BRANO:
>>>

La guerra in Iraq
La sinistra di governo, giudicherebbe “legittima ma sbagliata” una guerra con mandato dell’ONU (Massimo D’Alema); al massimo arriverebbe a “inchinarsi alle decisioni dell’ONU” (Giorgio Napolitano). Il mandato dell’ONU è dunque la linea di difesa che essa oppone al “no senza se e senza ma”, quello del pacifismo dichiarato e quello dell’antiamericanismo sottinteso.

<<<

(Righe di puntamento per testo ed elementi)
>>>

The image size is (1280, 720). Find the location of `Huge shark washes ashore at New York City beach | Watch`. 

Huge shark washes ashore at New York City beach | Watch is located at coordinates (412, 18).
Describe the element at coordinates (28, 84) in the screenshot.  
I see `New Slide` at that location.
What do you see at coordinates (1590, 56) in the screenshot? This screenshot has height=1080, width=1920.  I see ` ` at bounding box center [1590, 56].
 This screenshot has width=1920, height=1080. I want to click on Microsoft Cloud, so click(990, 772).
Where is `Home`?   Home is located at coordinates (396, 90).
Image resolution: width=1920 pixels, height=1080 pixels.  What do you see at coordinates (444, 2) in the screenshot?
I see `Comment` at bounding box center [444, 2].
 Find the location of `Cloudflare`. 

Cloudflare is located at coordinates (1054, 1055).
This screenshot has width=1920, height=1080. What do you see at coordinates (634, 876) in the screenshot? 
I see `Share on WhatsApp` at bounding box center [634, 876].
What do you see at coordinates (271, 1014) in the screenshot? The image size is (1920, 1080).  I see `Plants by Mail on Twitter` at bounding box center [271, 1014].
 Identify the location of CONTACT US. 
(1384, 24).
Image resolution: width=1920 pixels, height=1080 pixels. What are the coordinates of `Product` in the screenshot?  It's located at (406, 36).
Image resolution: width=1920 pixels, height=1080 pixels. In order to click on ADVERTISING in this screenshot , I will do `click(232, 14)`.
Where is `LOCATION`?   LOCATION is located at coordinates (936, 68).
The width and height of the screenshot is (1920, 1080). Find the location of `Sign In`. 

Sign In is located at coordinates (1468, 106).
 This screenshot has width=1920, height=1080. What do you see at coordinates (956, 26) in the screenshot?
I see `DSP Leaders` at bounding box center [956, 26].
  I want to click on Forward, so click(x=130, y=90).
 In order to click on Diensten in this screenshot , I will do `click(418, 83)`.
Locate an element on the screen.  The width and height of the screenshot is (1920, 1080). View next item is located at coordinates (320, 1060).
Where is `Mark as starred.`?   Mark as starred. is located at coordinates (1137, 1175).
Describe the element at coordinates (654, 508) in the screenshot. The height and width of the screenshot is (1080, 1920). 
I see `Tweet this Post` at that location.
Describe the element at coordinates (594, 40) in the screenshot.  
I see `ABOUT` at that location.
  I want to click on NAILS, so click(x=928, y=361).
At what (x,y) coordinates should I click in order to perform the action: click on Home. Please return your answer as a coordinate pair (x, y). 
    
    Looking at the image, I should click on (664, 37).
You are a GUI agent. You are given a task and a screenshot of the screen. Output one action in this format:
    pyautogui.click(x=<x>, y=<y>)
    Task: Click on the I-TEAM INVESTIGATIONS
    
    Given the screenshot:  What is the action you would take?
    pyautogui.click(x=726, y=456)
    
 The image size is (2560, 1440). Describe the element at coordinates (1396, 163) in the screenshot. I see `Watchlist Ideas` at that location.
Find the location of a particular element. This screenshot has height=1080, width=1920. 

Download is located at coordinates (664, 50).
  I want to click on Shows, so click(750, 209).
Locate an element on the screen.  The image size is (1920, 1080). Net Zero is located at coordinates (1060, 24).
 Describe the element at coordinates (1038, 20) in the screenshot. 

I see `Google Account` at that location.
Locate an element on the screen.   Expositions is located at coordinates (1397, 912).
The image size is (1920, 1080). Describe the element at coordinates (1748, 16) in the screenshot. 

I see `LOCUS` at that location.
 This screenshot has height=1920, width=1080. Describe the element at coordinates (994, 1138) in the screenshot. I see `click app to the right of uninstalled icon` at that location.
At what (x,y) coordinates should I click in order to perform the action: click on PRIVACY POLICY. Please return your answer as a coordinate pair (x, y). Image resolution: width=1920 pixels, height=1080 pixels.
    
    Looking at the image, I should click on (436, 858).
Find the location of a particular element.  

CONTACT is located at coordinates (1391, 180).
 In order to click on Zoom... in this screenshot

<<<

COSA FARAI:
- a) Riporta senza modifiche il brano sulla guerra in Iraq da "La guerra in" a "quello dell’antiamericanismo sottinteso.".
- b) Prosegui il brano sulla guerra in Iraq a partire dalla sua ultima frase.

RISPOSTE:
- a)
La guerra in Iraq
La sinistra di governo, giudicherebbe “legittima ma sbagliata” una guerra con mandato dell’ONU (Massimo D’Alema); al massimo arriverebbe a “inchinarsi alle decisioni dell’ONU” (Giorgio Napolitano). Il mandato dell’ONU è dunque la linea di difesa che essa oppone al “no senza se e senza ma”, quello del pacifismo dichiarato e quello dell’antiamericanismo sottinteso.

- b)
Si tratta, a mio avviso, di una posizione che non fa i conti davvero con l’obbiezione dei pacifisti. Quella dei pacifisti, come tutte le logiche assolute, che si sottraggono alla discussione, è per definizione non confutabile con gli strumenti della logica politica. Al contrario, una valutazione realistica delle necessità e dei rischi, e delle responsabilità che ne derivano, non può dare al consenso dell’ONU un valore assoluto, e pensare di sostituirlo al no assoluto dei pacifisti. Il vero banco di prova della sinistra di governo non è l’accettazione, con manifestazione di maggiore o minore disagio, della decisione dell’ONU. La scelta decisiva è l’atteggiamento da assumere dopo – ripeto: dopo – che gli USA abbiano aperto le ostilità, anche se ci fosse stato un voto contrario del Consiglio di sicurezza.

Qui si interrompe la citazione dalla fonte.